Words are the lifeblood of the human species. They help circulate thoughts, ideas, and dreams from one person to another. They nourish us.

They soothe us. They make us boil.

Words can cure, mend, and heal. The right word can work like medicine. This week we'll see five words about words. Each of these words also has a meaning related to medicine.

apheresis

PRONUNCIATION:
(for 1: uh-FER-i-sis, for 2: af-uh-REE-sis)

MEANING:
noun:
1. The loss of one or more sounds or letters from the beginning of a word. For example, the change in pronunciation of knife from (k-nyf) to (nyf) or the use of 'til for until.
2. A method in which blood is drawn from a donor, one or more blood components (such as plasma, platelets, or white blood cells) are removed, and the rest is returned to the donor by transfusion.

ETYMOLOGY:
From Latin aphaeresis, from Greek aphairesis (taking away), from aphairein (to take away), from apo- (away) + hairein (to take). Earliest documented use: 1550.

USAGE:
"Williams gives the Narragansett word in full [poquauhock], though common usage reduced it and Anglicized it through apheresis [to quahog]."
Ray Huling; Harvesting the Bay; Lyons Press; 2012.

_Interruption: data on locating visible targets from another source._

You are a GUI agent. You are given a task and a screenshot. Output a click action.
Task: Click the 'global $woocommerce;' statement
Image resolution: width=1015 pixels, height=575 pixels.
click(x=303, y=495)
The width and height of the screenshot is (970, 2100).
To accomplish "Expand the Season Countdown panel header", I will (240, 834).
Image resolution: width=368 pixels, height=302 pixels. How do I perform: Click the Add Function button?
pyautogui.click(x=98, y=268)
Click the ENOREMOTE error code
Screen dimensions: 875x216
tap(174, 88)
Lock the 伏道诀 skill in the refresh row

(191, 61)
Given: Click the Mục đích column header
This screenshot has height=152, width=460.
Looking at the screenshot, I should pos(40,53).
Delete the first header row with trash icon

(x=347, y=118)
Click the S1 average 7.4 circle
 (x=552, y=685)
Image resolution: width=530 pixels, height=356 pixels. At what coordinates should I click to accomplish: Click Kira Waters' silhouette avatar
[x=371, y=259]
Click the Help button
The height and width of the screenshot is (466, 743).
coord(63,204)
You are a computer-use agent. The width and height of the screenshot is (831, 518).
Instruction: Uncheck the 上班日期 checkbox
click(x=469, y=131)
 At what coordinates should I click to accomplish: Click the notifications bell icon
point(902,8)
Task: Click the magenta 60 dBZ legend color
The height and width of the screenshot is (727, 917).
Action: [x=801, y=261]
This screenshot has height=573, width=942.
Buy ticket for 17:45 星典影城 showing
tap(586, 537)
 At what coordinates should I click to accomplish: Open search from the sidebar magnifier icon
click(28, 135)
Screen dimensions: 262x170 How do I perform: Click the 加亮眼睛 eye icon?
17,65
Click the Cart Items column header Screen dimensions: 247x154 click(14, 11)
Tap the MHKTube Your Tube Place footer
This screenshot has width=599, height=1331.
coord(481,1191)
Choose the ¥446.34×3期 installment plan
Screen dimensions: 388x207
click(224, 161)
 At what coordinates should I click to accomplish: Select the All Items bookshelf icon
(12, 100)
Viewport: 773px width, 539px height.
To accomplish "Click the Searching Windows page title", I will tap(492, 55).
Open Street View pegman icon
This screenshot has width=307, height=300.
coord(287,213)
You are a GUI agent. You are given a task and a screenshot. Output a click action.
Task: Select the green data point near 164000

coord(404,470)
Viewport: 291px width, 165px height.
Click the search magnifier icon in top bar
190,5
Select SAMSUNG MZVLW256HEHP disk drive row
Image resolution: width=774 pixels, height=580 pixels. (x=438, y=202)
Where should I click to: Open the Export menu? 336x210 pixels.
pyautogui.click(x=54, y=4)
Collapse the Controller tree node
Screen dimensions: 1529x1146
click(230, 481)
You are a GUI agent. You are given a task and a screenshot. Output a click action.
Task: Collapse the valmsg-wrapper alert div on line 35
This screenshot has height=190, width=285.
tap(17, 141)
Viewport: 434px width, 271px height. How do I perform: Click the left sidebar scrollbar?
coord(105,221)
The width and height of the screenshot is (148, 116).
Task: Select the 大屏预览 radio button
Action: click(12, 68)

"He had quartered in Memphis with Cynthia for weeks, giving over his stem cells through apheresis."
Jan Karon; In the Company of Others; Viking; 2010.

See more usage examples of apheresis in Vocabulary.com's dictionary.

A THOUGHT FOR TODAY:
Destroying species is like tearing pages out of an unread book, written in a language humans hardly know how to read, about the place where they live. -Holmes Rolston III, professor of philosophy (b. 1932)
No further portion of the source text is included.